Wiesner differentiates between the pigs of the fairy tale and his own 'escaped' pigs in the way in which they are drawn. This is most clearly seen when the second pig escapes; the rear of the pig still in the original fairy tale is a cartoon pig, while the front-part of the pig, the part that has escaped from the story, is drawn much more realistically. This distinction is further demonstrated in Wiesner's use of both lettering and speech bubbles. The first pig's exclamation at being blown out of the story is in a speech bubble, as are all other instances of speech outside the traditional storylines, and these are separate from the lettering of the original storylines, which continue uninterrupted despite the characters' departure from the pages.
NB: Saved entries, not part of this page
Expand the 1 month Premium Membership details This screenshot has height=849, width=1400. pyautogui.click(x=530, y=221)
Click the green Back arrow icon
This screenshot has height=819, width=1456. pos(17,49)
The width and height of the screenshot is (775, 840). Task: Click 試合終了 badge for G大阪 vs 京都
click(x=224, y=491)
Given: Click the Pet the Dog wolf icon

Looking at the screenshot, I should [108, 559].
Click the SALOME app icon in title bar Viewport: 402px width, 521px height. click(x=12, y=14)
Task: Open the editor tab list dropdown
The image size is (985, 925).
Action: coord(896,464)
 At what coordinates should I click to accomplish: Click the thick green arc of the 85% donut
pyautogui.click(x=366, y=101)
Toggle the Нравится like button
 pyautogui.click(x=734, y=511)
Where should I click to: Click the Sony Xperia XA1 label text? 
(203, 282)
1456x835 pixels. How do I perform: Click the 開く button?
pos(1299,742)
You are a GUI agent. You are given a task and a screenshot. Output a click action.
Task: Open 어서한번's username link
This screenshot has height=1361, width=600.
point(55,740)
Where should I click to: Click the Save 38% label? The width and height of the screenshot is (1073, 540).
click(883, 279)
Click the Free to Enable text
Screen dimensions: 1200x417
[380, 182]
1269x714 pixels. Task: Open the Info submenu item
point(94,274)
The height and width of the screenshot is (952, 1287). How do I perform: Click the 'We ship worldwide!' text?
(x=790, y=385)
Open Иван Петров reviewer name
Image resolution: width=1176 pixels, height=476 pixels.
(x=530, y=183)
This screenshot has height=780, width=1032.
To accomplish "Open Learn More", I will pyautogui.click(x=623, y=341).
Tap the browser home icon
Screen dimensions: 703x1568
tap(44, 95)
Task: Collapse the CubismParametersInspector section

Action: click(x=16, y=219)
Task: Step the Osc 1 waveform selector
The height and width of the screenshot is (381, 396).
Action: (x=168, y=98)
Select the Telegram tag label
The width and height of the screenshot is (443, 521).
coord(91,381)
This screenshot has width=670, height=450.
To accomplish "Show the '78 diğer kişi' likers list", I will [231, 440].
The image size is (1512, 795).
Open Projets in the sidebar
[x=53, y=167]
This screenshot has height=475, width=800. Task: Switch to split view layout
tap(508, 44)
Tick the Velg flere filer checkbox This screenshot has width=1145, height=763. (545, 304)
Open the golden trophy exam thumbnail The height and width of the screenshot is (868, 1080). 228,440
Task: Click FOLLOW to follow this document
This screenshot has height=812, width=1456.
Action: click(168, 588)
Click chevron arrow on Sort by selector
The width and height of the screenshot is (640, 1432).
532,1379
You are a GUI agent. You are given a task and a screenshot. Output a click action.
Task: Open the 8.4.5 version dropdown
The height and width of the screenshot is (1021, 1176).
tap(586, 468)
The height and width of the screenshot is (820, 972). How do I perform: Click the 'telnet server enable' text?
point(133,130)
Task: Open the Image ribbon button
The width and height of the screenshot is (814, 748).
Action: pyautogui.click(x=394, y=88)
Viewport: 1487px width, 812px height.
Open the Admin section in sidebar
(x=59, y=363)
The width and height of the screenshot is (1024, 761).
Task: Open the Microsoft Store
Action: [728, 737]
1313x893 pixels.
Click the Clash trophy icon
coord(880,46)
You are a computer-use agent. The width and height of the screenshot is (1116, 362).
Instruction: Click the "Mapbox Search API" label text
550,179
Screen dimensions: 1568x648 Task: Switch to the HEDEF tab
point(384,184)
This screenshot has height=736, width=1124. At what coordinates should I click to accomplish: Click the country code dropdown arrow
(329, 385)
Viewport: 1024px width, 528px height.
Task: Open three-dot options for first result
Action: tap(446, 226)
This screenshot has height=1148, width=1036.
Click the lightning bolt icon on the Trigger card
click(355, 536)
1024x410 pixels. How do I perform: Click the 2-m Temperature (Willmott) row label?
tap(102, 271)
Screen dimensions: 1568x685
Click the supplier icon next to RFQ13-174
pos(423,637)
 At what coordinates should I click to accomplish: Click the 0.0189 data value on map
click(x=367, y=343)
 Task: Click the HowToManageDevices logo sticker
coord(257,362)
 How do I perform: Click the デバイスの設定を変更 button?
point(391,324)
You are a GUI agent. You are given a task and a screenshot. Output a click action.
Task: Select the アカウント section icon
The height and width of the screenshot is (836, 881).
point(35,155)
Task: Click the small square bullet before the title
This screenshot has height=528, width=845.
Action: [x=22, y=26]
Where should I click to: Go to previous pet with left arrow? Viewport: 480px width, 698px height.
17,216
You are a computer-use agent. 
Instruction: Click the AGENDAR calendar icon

These differences combine to establish the differences between the 'framed world' of the original fairy tale pages, the 'unframed world' into which the pigs escape, and even our own 'outside world'. Both the child reader and the adult reader might see this possibility of escape as a new and exciting way to engage with the text.
In a similar way, Browne makes use of different fonts in Voices in the Park to signify different narrators. Each of the four voices has their own font that reflects that voice's personality. 'First Voice', Charles' mother, an upper-class lady who speaks formally, uses a large font similar to Times New Roman that is rather traditional and quite delicate in comparison to that used for 'Second Voice'. Smudge's dad uses a much heavier font, also in a large size, that appears more casual yet maintains strength in its boldness. Both of the fonts used to depict the children's voices are similar to those used by their respective parents, but on a smaller scale. Charles' text is formal and appears to convey his loneliness, while Smudge's text is a relaxed, childlike font that conveys a feeling of cheerfulness. The obvious differences between the fonts used for the four voices distinguish between the characters of those four voices, and the reader/viewer can surmise certain personality traits from these fonts. The fonts also enhance the theme of social relations that develops throughout the story, with suggestions in the First Voice becoming clearer in the Second Voice. In my opinion, this would appeal to a child reader/viewer and help them to engage more with the text however, I don't believe that it would necessarily have such an effect on an adult reader.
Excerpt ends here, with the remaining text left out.